# [Required task]
Rewrite all the entries below, swapping "trash" for "garbage" and leaving every other word as it is.

# [Records from a pointing dataset]

━━━━

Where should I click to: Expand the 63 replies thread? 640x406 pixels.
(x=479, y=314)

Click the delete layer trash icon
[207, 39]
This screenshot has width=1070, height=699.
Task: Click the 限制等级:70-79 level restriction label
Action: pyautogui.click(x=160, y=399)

━━━━

# [Answer for the task]
Where should I click to: Expand the 63 replies thread? 640x406 pixels.
(x=479, y=314)

Click the delete layer garbage icon
[207, 39]
This screenshot has width=1070, height=699.
Task: Click the 限制等级:70-79 level restriction label
Action: pyautogui.click(x=160, y=399)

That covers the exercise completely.